Text under study
----------------

Mullah Fazlullah – also known as Mullah Radio for his sermons broadcast through his illegal FM radio stations – has long been exhorting people to stop sending their daughters to schools, which “inculcate Western values”. Hundreds of girls and women teachers have quit schools as a result.
The militants have also prohibited immunisation for children against polio – claiming that the UN-sponsored vaccination drive is aimed at causing sexual impotence – causing a sharp rise in cases of the disease.
Since the start of the government offensive, girls’ schools have been targeted increasingly by Islamic fundamentalists. The district has 842 boys’ and 490 girls’ state schools for 300,000 children aged 3 to 9; only 163,645 boys and 67,606 girls are actually enrolled at state and private establishments, according to official figures.
According to the local authorities, 50 per cent of girls have stopped attending school because of the militants’ threats. Hazir Gul, a teacher, said that the inability of the authorities to provide protection against attacks had emboldened the Islamists. “Militants can burn the remaining schools whenever they want,” he said. In some areas state school buildings have been turned into madrassas, or religious seminaries.
Attacks on girls’ schools are not confined to the Swat district. In the past two years another 100 schools have been burnt down in Waziristan and other tribal areas, leaving tens of thousands of children between the ages of 5 and 15 with no access to education.
In many areas hardliners have established Sharia, or Islamic law, setting up their own courts and introducing public executions for those who break it. This month militants killed a pro-government cleric and hung his body up in Mingora, the main town of Swat, in full view of the Pakistani military and the local administration.

----------------

Input data
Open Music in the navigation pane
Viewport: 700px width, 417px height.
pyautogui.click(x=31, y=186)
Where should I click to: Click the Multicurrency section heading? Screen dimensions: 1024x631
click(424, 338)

----------------

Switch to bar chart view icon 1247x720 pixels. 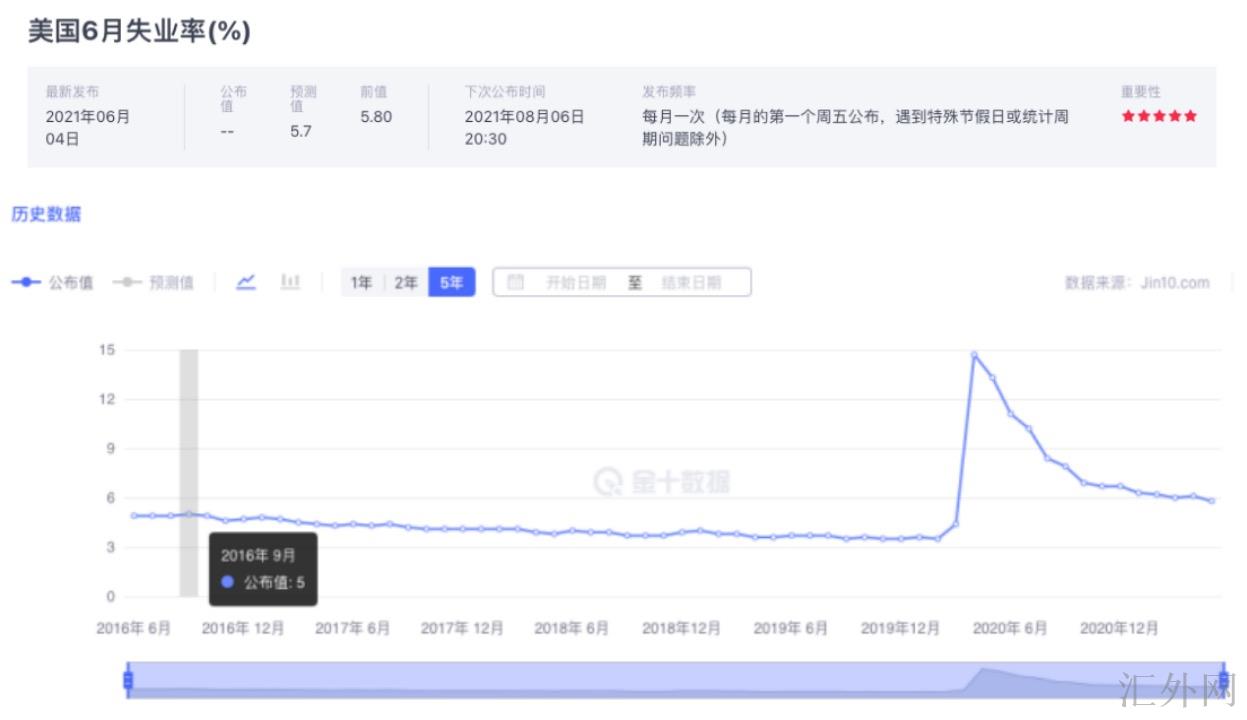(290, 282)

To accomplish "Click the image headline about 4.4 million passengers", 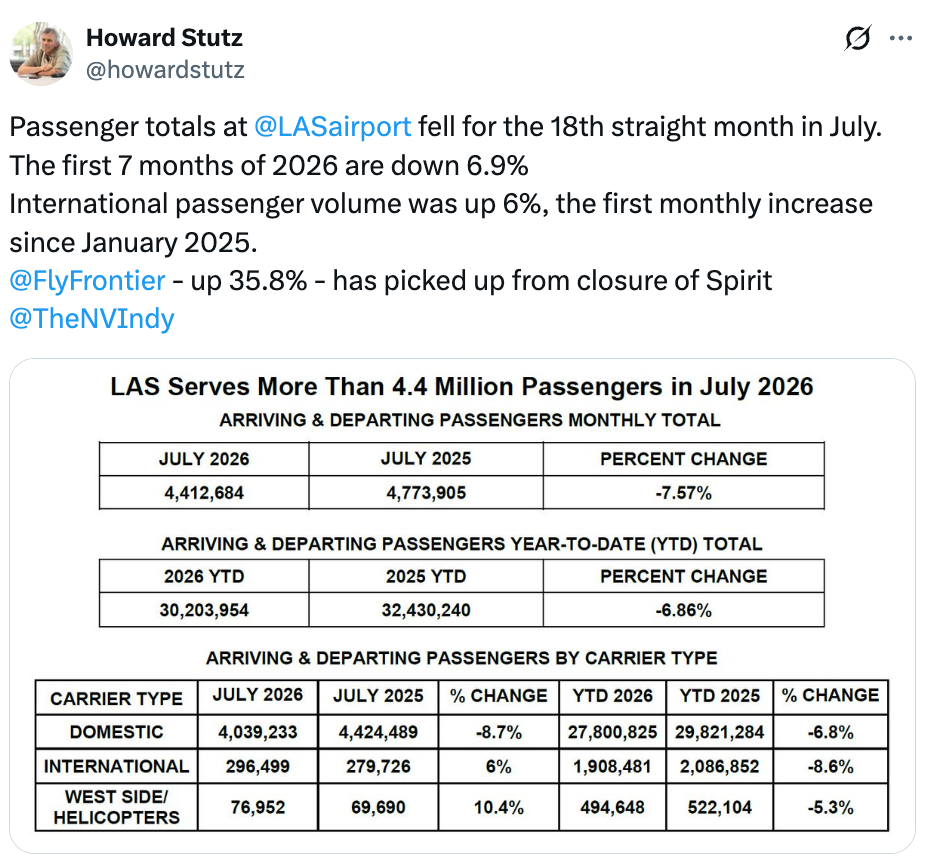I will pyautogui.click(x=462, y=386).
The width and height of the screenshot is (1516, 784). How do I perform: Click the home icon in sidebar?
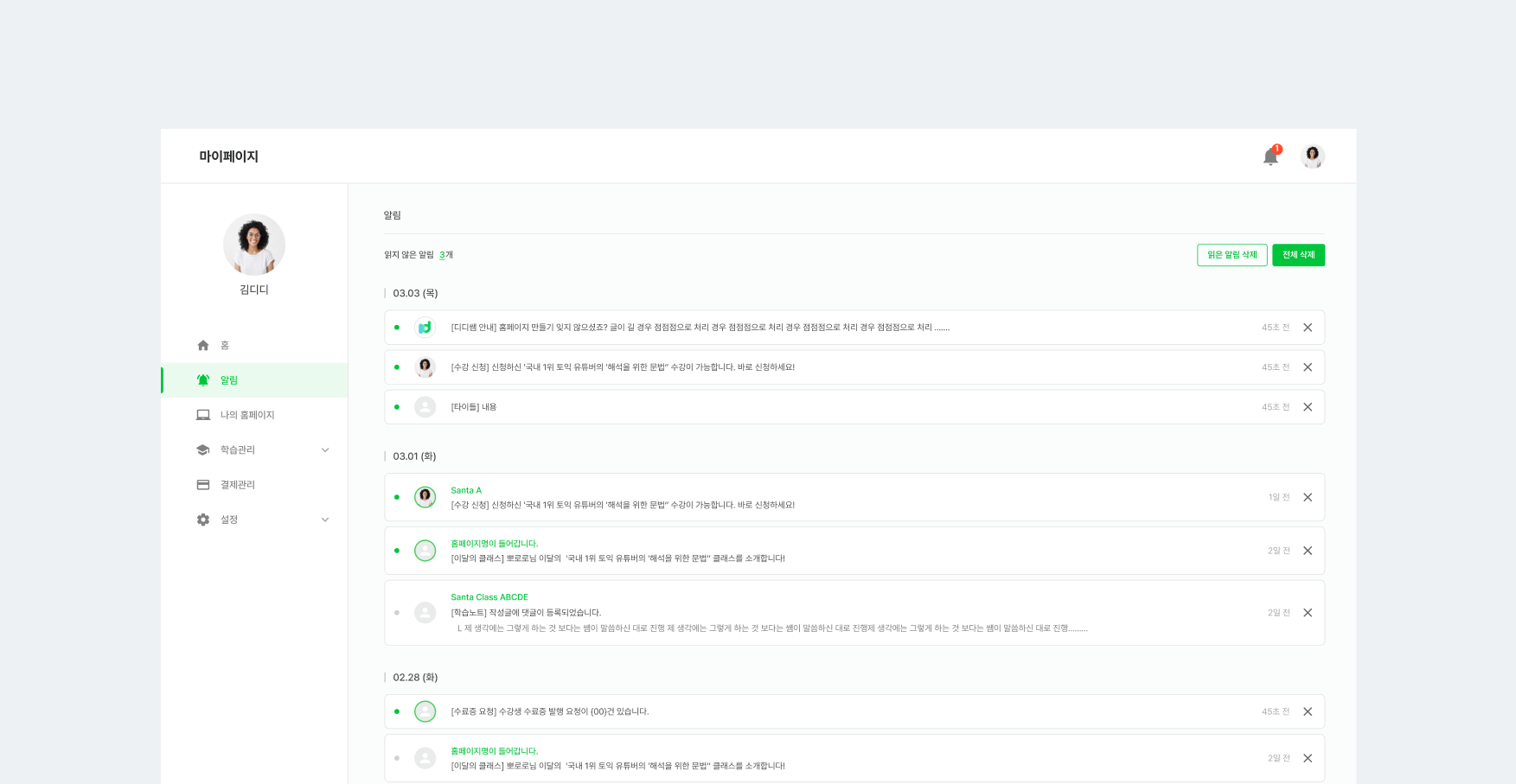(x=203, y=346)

----------------

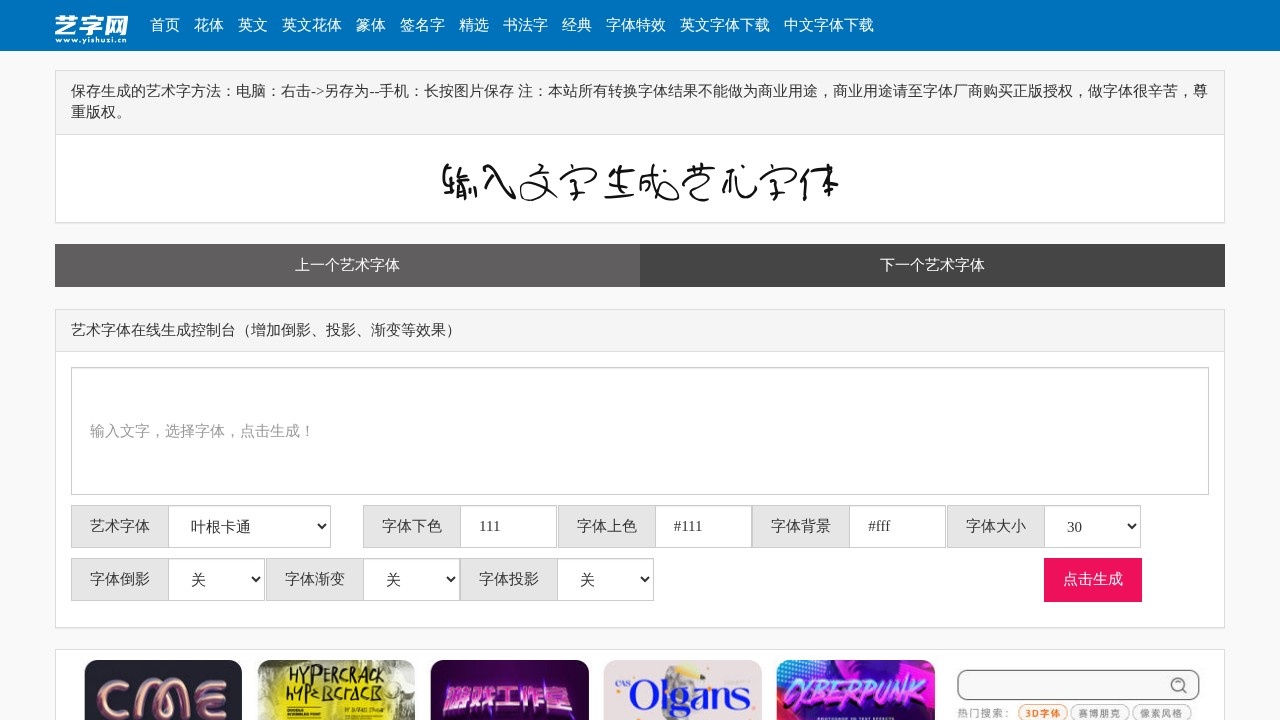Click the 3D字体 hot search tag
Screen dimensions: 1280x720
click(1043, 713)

----------------

Print the passage of the text on militant attacks on schools in Swat, starting with "According to the" and going on through "or religious seminaries.". The records play no part in this exercise.

Expected output
According to the local authorities, 50 per cent of girls have stopped attending school because of the militants’ threats. Hazir Gul, a teacher, said that the inability of the authorities to provide protection against attacks had emboldened the Islamists. “Militants can burn the remaining schools whenever they want,” he said. In some areas state school buildings have been turned into madrassas, or religious seminaries.